Tue, 01/18/2011 - 03:50pm | By: David Tisdale

University of Southern Mississippi students prepare a planting bed for vegetable outside of the Edwards Street Fellowship Center Monday. The effort, with more than 100 students participating, was a community service project held in conjunction with the Martin Luther King Jr. Holiday. (University Communications photo by David Tisdale)

More than 100 students representing various organizations at The University of Southern Mississippi turned out Monday for a community service project in conjunction with the Martin Luther King Jr. Holiday.

With the support of funding from an MLK Day grant from the North Carolina Campus Compact and a Faculty Service Learning grant from Learn and Serve America, students converged on the Edwards Street Fellowship Center to establish venues. One is a teaching garden for youth and another garden for producing vegetables to include in the Center's food pantry. The other is constructing a walking trail, exercise stations with ropes course and an outdoor classroom.

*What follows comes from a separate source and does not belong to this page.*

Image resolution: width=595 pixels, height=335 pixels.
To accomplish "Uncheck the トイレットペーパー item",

“This is a great way to celebrate the legacy of Dr. King by helping out members of our community that need us,' said Dara Shaffer, a sophomore from Tylertown, Miss.

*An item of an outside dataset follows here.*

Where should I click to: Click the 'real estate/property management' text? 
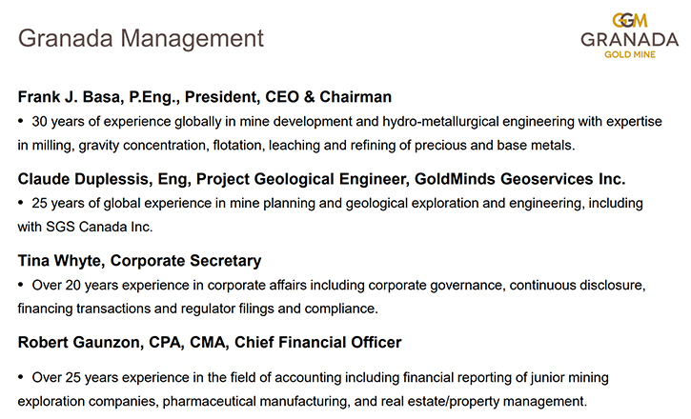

The project, coordinated through the university's Office of Community Service Learning, also represents a joint effort among academic disciplines at the university, with students and faculty members from human performance and recreation, as well as geography and anthropology assisting with labor and expertise.

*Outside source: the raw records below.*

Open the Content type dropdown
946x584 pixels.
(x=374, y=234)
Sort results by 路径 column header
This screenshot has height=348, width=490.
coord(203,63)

“Service learning makes direct links with the things we talk about in class, and projects like this show students the importance of connecting with the broader community in which they live,” said Dr. Joby Bass, assistant professor of geography.

“It changes their perceptions in a positive way that can't be done in a classroom, and offers an opportunity to interact with people they might not otherwise come in contact with.”

Molly Vickers, director of the Edwards Street Fellowship Center, said the labor provided by the students is a big boost in support of the center's mission, which began in 1979 as a tutoring center for children. Today, it also provides meals and other services for approximately 1,800 persons and 850 families in Hattiesburg and surrounding counties.

“We're grateful for the generosity and hard work provided by these students,” she said. “We could never have afforded to have this many people come out and do this all at once, and what they have done in one day could otherwise take months.”